***** Quoted text

Coxon, along with other credit union executives from a variety of credit union sizes believe that technology has leveled the playing field and that the consumer should base decisions on individual and personal goals.

“It’s a very personal decision that should be based on the kinds of products and services the individual requires,” Coxon said. “Although one person may need an extensive line of products, services and specific technology, another consumer may simply be seeking only the basics.”

Although numerous consumers may just be seeking a fee free checking account or a simple auto loan, some of the smaller credit unions (under $50 million) are merging with larger credit unions in order to expand offerings.

With the growing number of recent mergers, bankers have voiced concerns that the credit union industry is trending toward developing a slew of powerhouse credit union entities.

Kathleen Murphy, CEO of the Maryland Bankers Association recently voiced her apprehension about the growing number of mergers saying that if credit unions continue to grow and expand they should just convert to become a bank. “The more they expand and act like [Federal Deposit Insurance Corp.]-insured banks, they should convert to banks,” Murphy said.

However, credit union executives like Coxon say that there’s room for everyone at the table and that smaller (and larger) credit unions play an important role in the marketplace.

“There will always will be niches for smaller credit unions to serve specific markets so I don’t think they’ll become extinct,” he says. “When it comes to merging there are numerous business advantages for economies of scale. Everyone can benefit by combining smaller ones with some of the larger credit unions.”

Coxon contends that although the smaller credit union will remain an important player he believes that there may be fewer in the marketplace. “However, that's a financial services trend, not with just credit unions. Instead its not just finding ways to serve the market, but instead how can you leverage the technology the in the most efficient manner.”

Technology Has Leveled the Playing Field

“Clearly technology has given us the ability to make the industry a band of equals no matter the credit union’s asset size,” Coxon says.

He explains that even the smallest credit union can offer extremely stealthy technology however, larger credit unions have an advantage of being able to adopt technology quicker.

“We can be on the leading edge of technology, whereas smaller ones may wait until solutions become more apparent as they require proof of the concept,” Coxon says.

Georgia United Credit Union ($930 million, Duluth, GA) offers numerous forms of technology, which may surprise some members. “As the first credit union in Georgia to offer mobile check capture, I think our technology offerings would be a surprise to many,” says Kim T. Wall, Director, Public Relations & Community Development. “And, many of our own members seem surprised to learn about the variety of mortgage loan programs and competitive loan rates available through our credit union.”

President and CEO, Robert Fisher from Grow Financial Federal Credit Union ($1.6 billion, Tampa, FL) believes that technology has opened the door for credit unions to offer just about any electronic service, however credit unions should determine which service is the best match for its membership. “In general, technology has allowed everyone to offer pretty much the same thing. The critical thing is to figure out who you are, and then stick to it.”

“As far as we are concerned, size has nothing to do with it,” Fisher adds. “Well-run small credit unions can compete with larger credit unions on many fronts. Technology has equalized the differences in many ways.”

**********
***** Provided material

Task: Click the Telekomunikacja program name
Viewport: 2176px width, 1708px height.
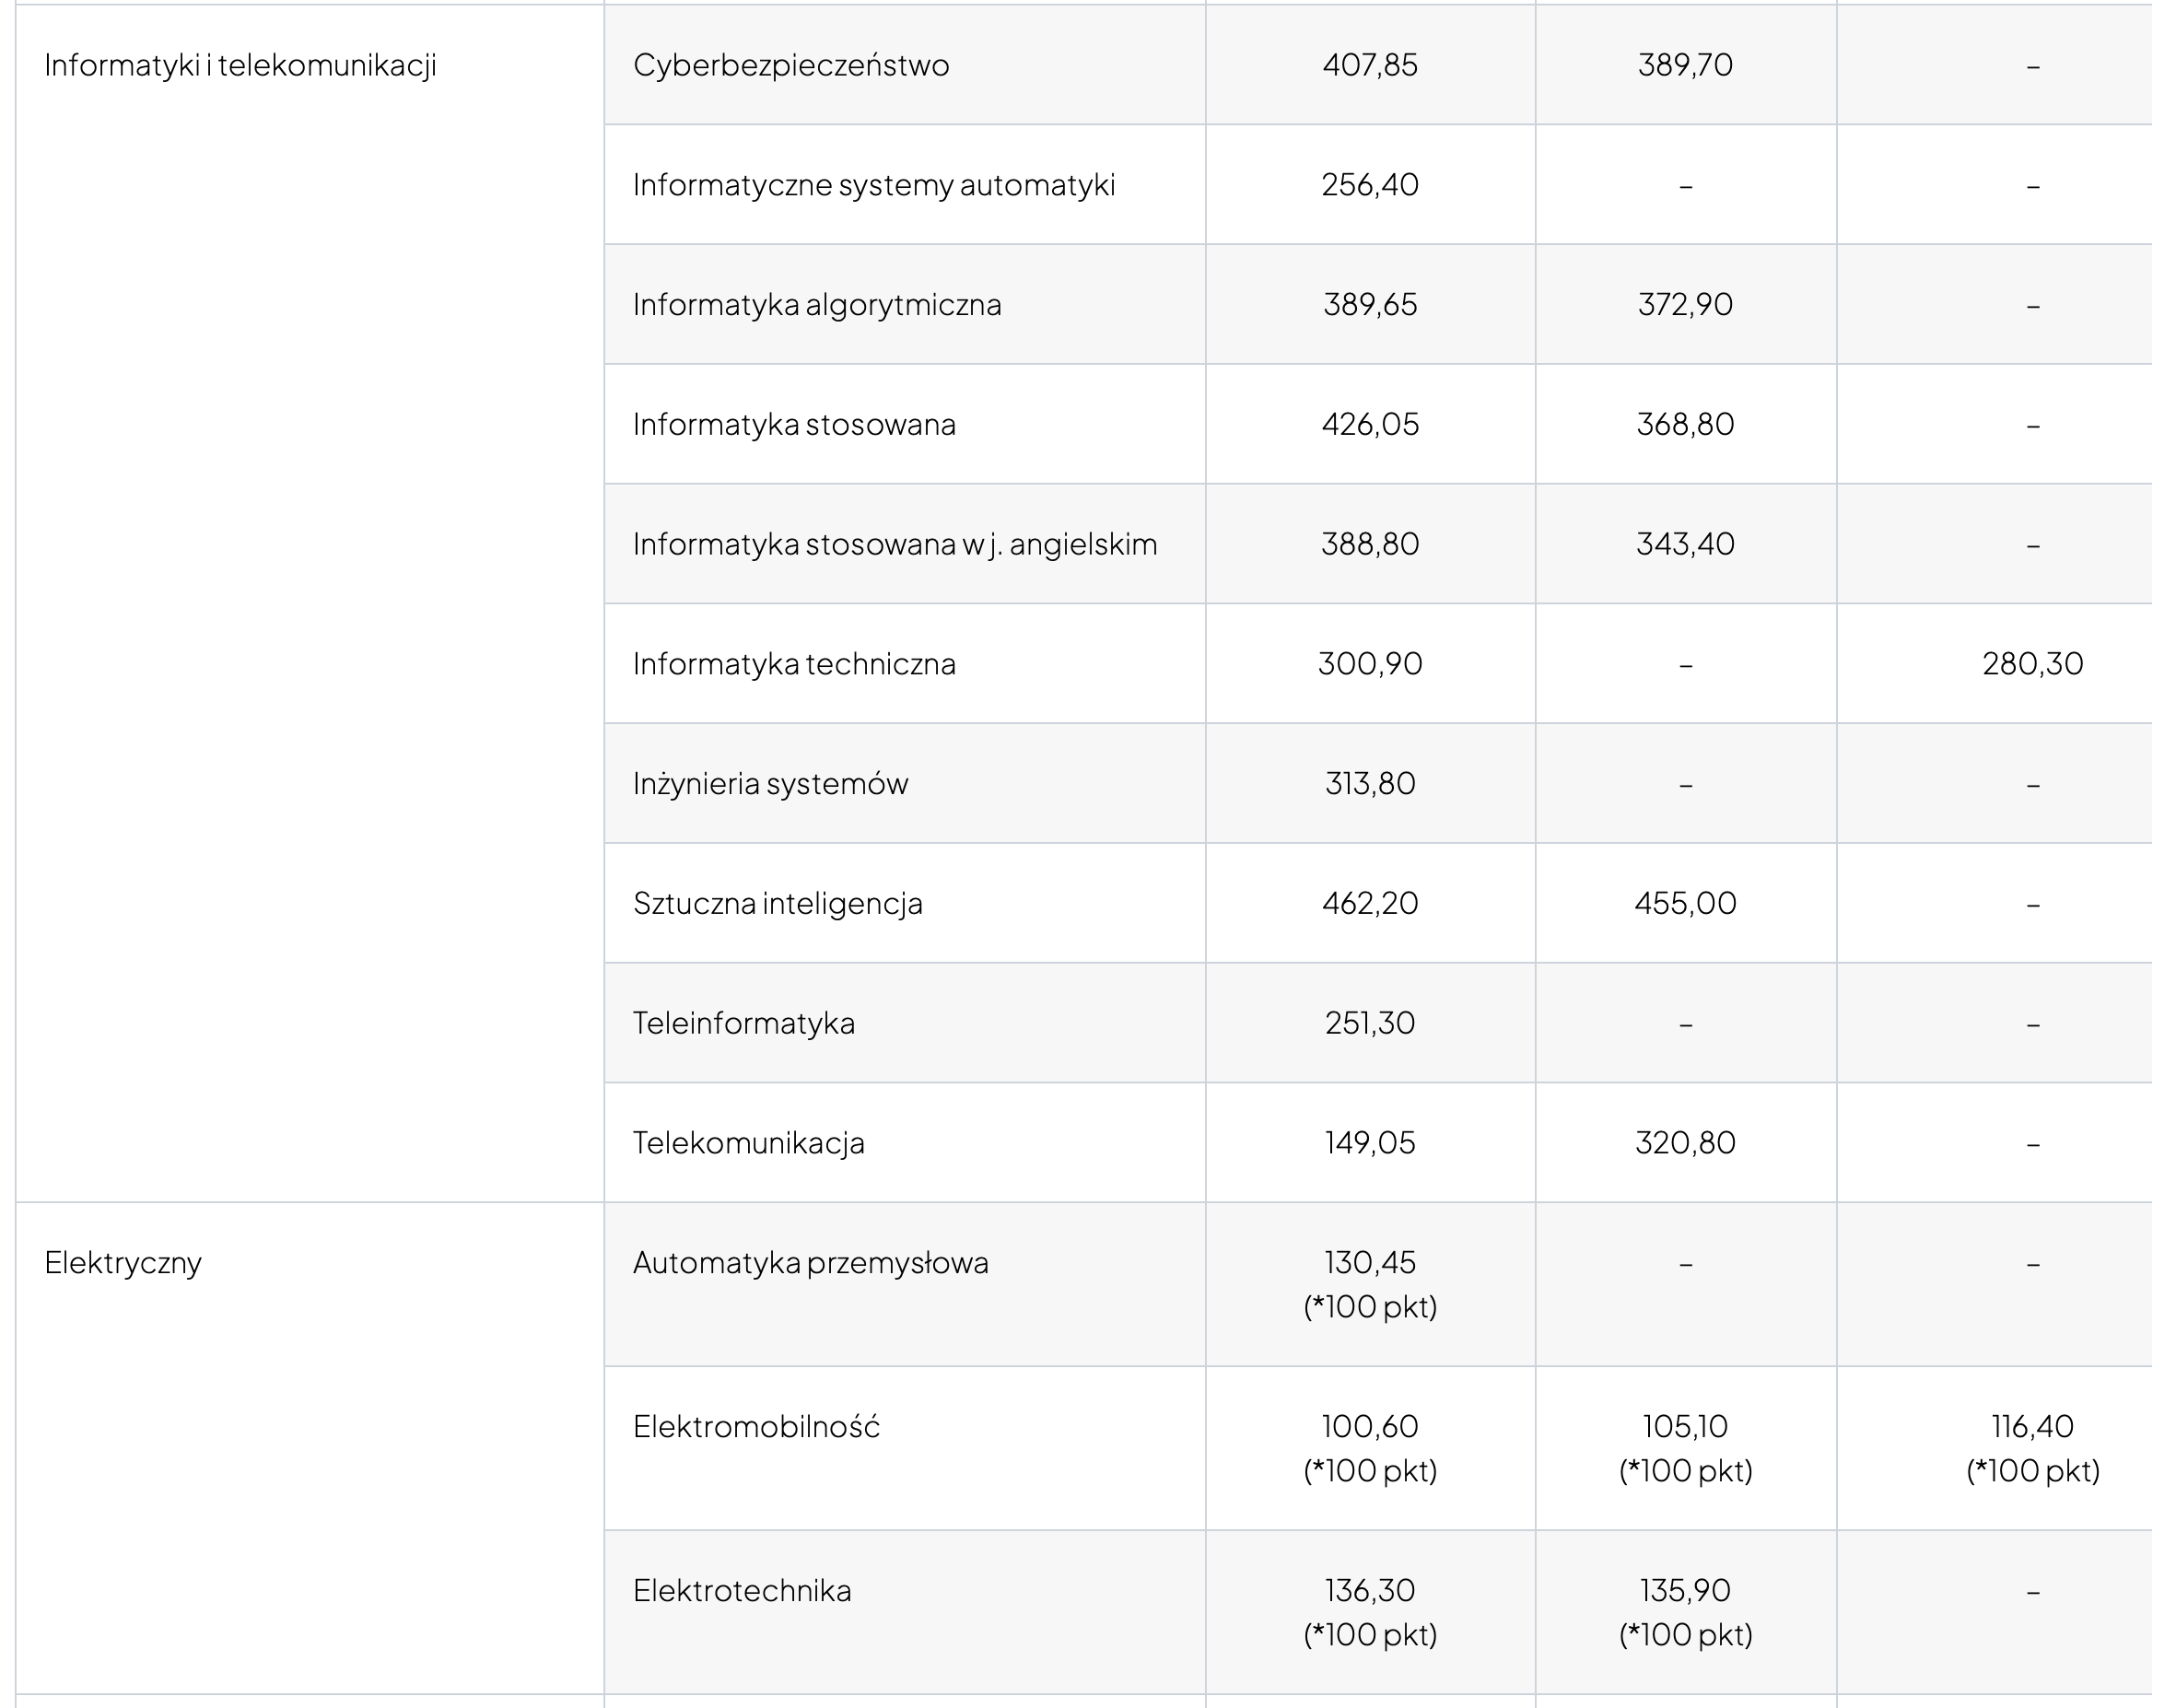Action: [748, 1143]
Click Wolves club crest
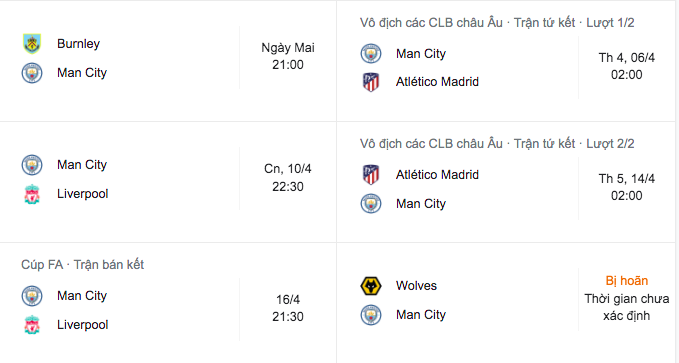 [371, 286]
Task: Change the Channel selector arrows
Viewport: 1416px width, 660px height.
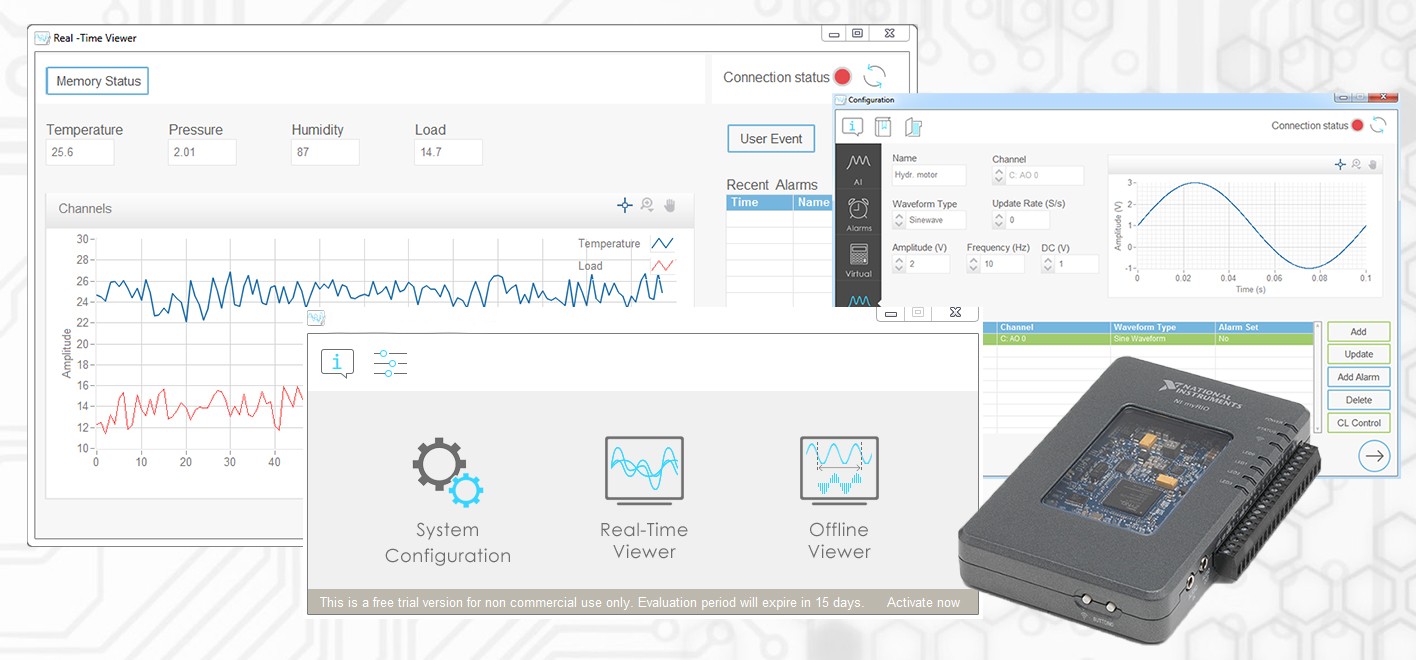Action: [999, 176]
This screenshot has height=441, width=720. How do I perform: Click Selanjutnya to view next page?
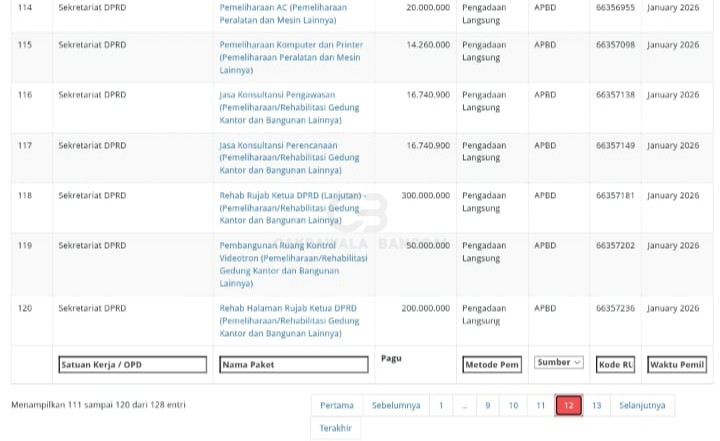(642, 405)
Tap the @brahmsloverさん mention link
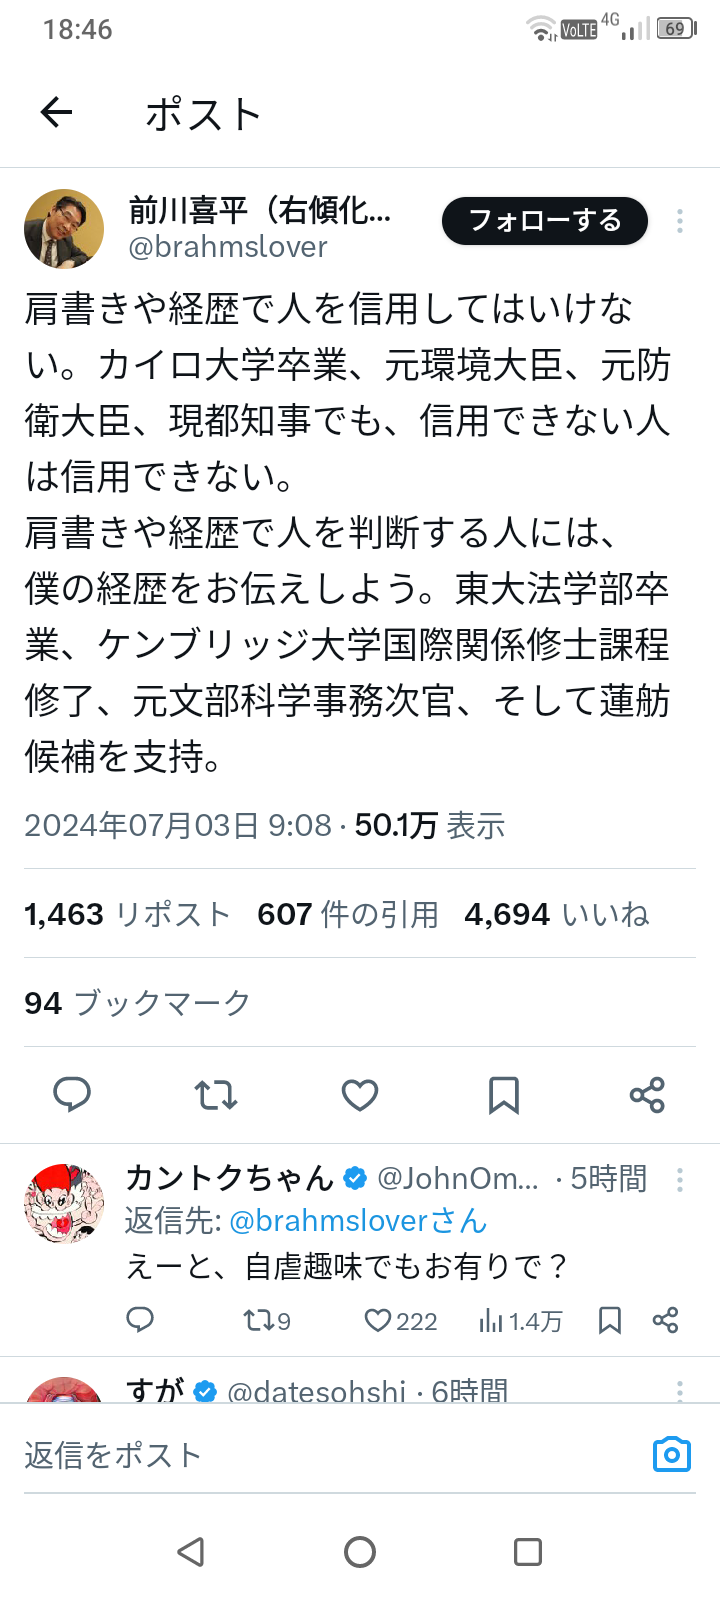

**********

Direction |
Please retype the part of the credit union article above that begins at the words "With the growing" and stops after "role in the marketplace.".

Final answer |
With the growing number of recent mergers, bankers have voiced concerns that the credit union industry is trending toward developing a slew of powerhouse credit union entities.

Kathleen Murphy, CEO of the Maryland Bankers Association recently voiced her apprehension about the growing number of mergers saying that if credit unions continue to grow and expand they should just convert to become a bank. “The more they expand and act like [Federal Deposit Insurance Corp.]-insured banks, they should convert to banks,” Murphy said.

However, credit union executives like Coxon say that there’s room for everyone at the table and that smaller (and larger) credit unions play an important role in the marketplace.